This function applys parameter FUN to blocks along a specified axis within the tally file, group and specified datasets. It creates a list of arrays (one for each dataset) and processes that list with the function FUN.

This is by far the most essential and powerful function within this package since it allows the user to execute their own analysis functions on the tallies stored within the HDF5 tally file.
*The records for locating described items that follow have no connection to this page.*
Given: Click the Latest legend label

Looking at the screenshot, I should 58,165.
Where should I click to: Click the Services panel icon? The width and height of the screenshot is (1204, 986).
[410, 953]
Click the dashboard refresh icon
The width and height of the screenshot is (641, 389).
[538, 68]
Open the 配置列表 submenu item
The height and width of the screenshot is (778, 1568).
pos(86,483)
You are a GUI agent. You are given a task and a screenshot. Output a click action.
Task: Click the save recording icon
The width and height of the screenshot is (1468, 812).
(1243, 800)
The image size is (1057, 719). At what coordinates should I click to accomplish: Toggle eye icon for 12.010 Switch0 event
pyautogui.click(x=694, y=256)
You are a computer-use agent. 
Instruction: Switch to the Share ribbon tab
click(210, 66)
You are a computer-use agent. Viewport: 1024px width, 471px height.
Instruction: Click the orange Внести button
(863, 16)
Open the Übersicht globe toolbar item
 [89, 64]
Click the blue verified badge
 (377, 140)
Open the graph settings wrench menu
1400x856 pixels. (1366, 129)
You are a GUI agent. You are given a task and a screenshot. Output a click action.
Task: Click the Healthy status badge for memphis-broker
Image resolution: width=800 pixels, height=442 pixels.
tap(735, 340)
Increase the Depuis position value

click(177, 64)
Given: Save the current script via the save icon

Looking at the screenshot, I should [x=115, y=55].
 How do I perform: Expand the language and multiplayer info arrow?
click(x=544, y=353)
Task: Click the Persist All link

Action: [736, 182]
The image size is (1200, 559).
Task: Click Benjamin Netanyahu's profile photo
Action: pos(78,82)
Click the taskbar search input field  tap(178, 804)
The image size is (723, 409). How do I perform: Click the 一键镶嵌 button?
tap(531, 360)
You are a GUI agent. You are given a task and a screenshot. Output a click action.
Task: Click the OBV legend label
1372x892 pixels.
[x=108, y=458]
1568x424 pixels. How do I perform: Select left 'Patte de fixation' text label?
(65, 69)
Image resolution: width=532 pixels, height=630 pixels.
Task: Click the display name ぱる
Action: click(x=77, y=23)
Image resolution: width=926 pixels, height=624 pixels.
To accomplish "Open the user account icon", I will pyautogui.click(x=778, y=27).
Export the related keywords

The supplied function FUN must have a parameter data or ... (the former is the expected behaviour), which will be supplied to FUN from h5dapply for each block. This structure is a list with one slot for each dataset specified in the names argument to h5dapply containing the array corresponding to the current block in the given dataset. Furthemore the slot h5dapplyInfo is reserved and contains another list with the following content:

Blockstart is an integer specifying the starting position of the current block (in the dimension specified by the dims argument to h5dapply)

Blockend is an integer specifying the end position of the current block (in the dimension specified by the dims argument to h5dapply)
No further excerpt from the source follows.